Stored data:
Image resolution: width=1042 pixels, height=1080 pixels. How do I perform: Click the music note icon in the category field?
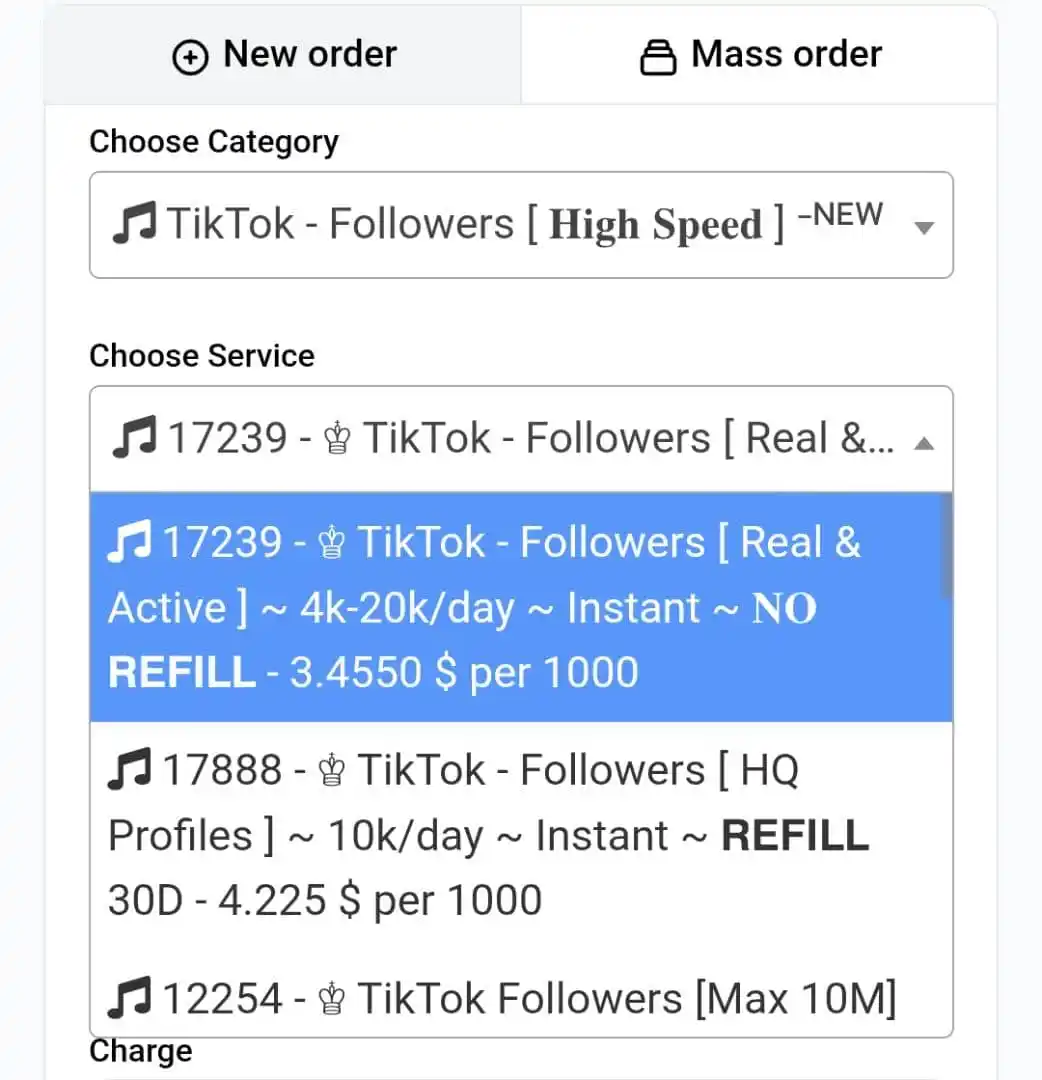pos(134,222)
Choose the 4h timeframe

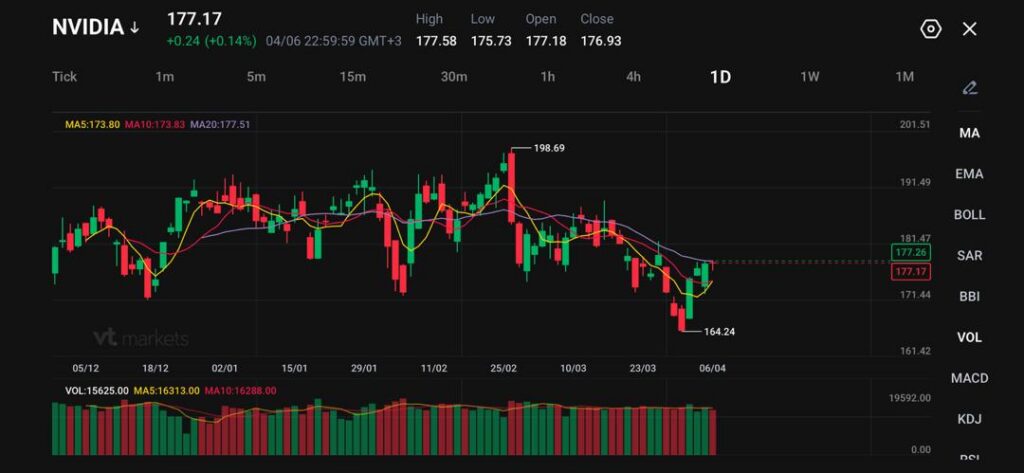point(633,77)
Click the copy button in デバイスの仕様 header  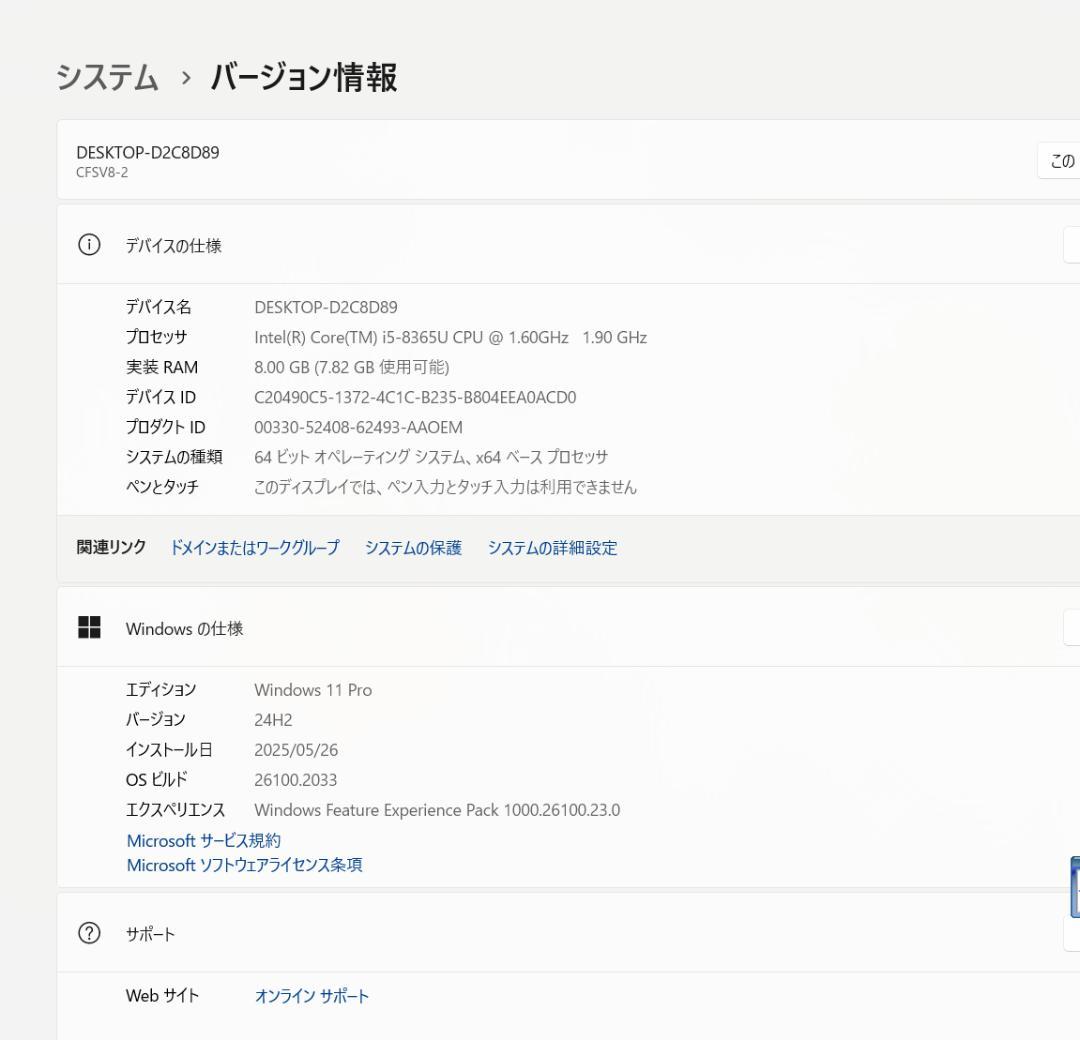1071,245
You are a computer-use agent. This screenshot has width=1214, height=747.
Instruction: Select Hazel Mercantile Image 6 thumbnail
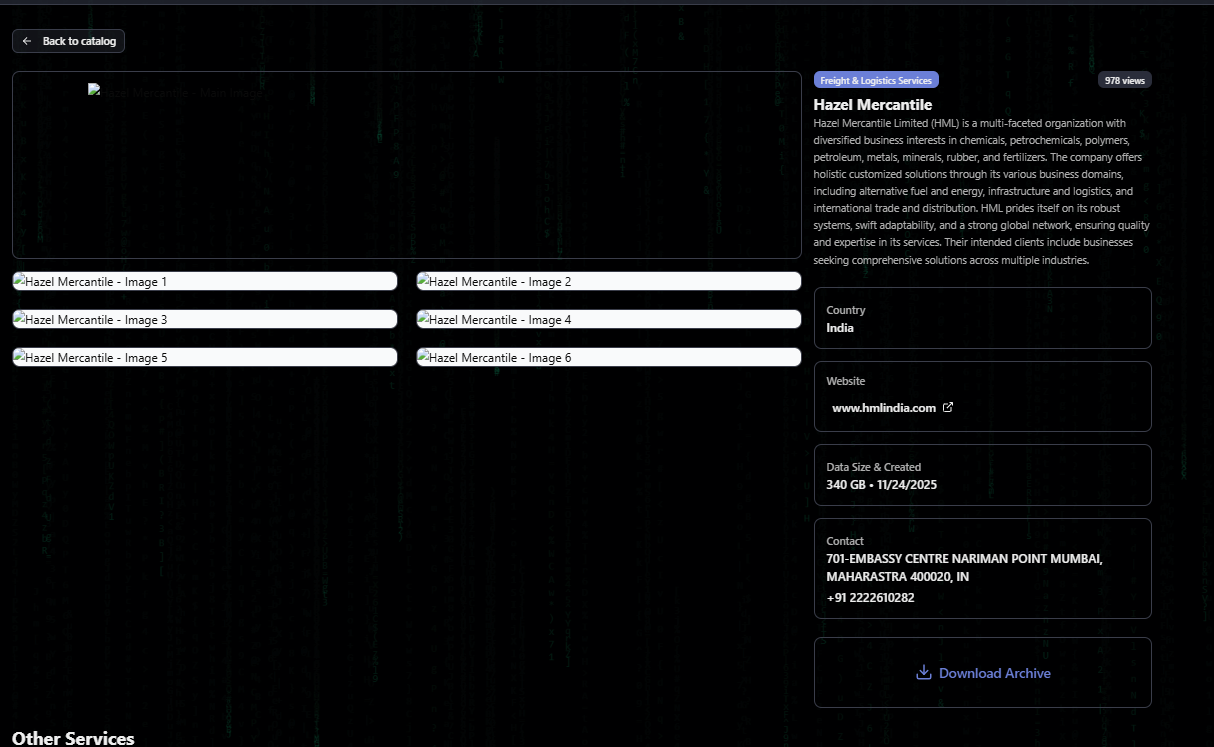[x=608, y=358]
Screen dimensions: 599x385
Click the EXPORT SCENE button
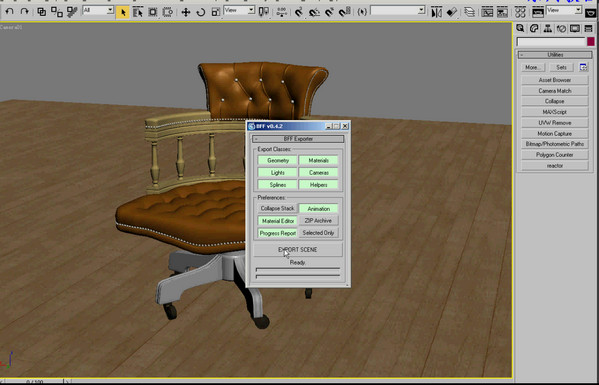[x=298, y=250]
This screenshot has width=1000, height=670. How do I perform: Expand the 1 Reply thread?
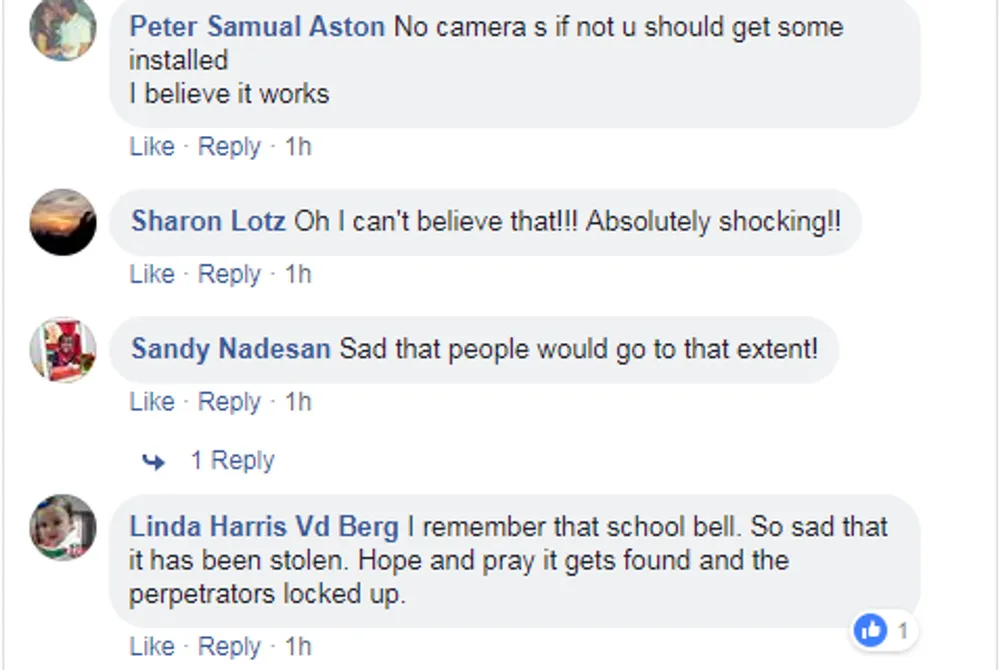(x=232, y=461)
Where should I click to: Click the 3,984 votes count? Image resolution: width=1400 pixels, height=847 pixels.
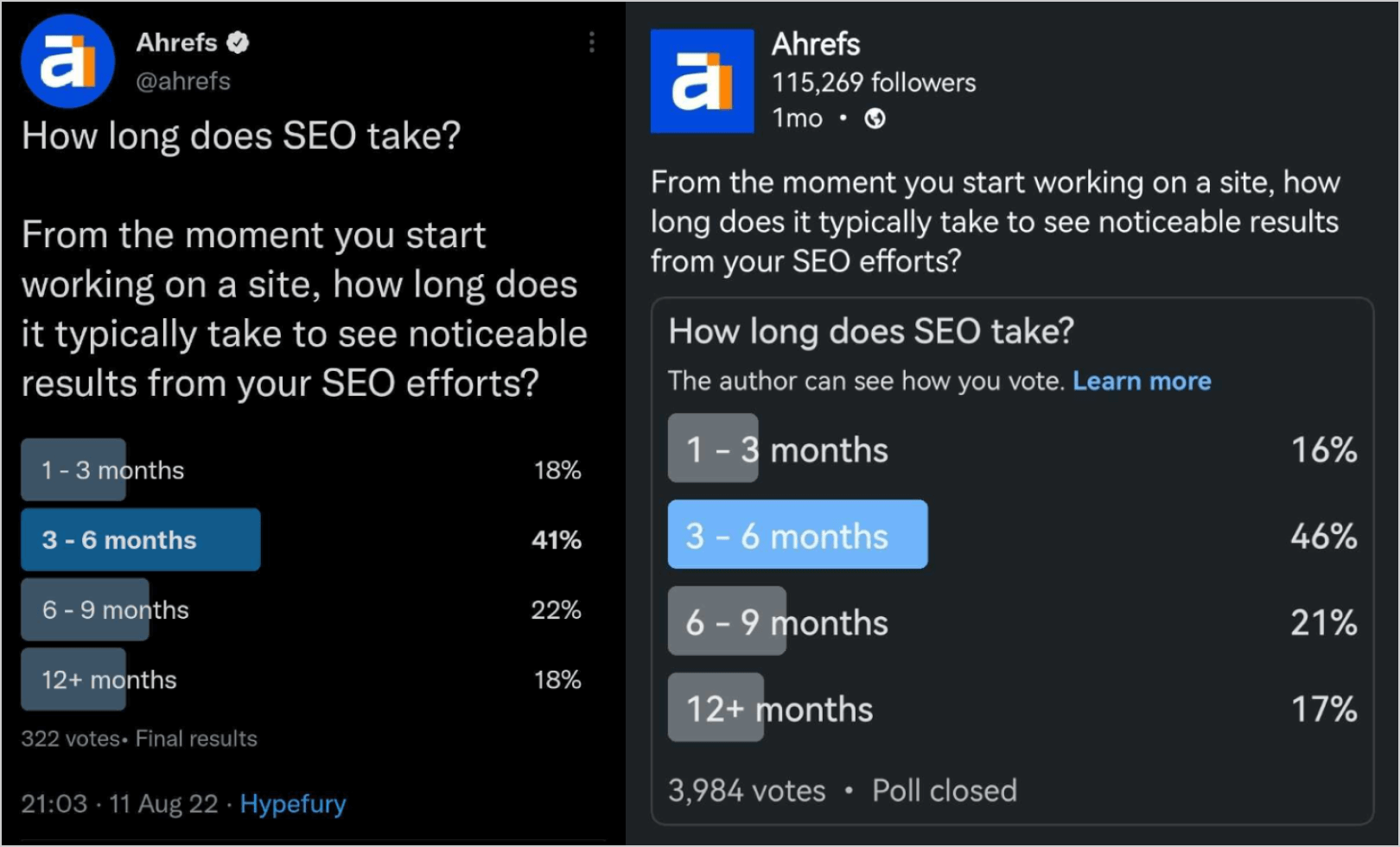[x=747, y=791]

Activity: All lines above between the line that contains "Screen dimensions: 599x385" and the last line of the entries, both included, must be transcribed exactly. No pictures are to appear.

Answer for this exercise:
Screen dimensions: 599x385
Click the EXPORT SCENE button
[x=298, y=250]
This screenshot has width=1000, height=670. How do I perform: Expand the 1 Reply thread?
(x=232, y=461)
Where should I click to: Click the 3,984 votes count? Image resolution: width=1400 pixels, height=847 pixels.
[x=747, y=791]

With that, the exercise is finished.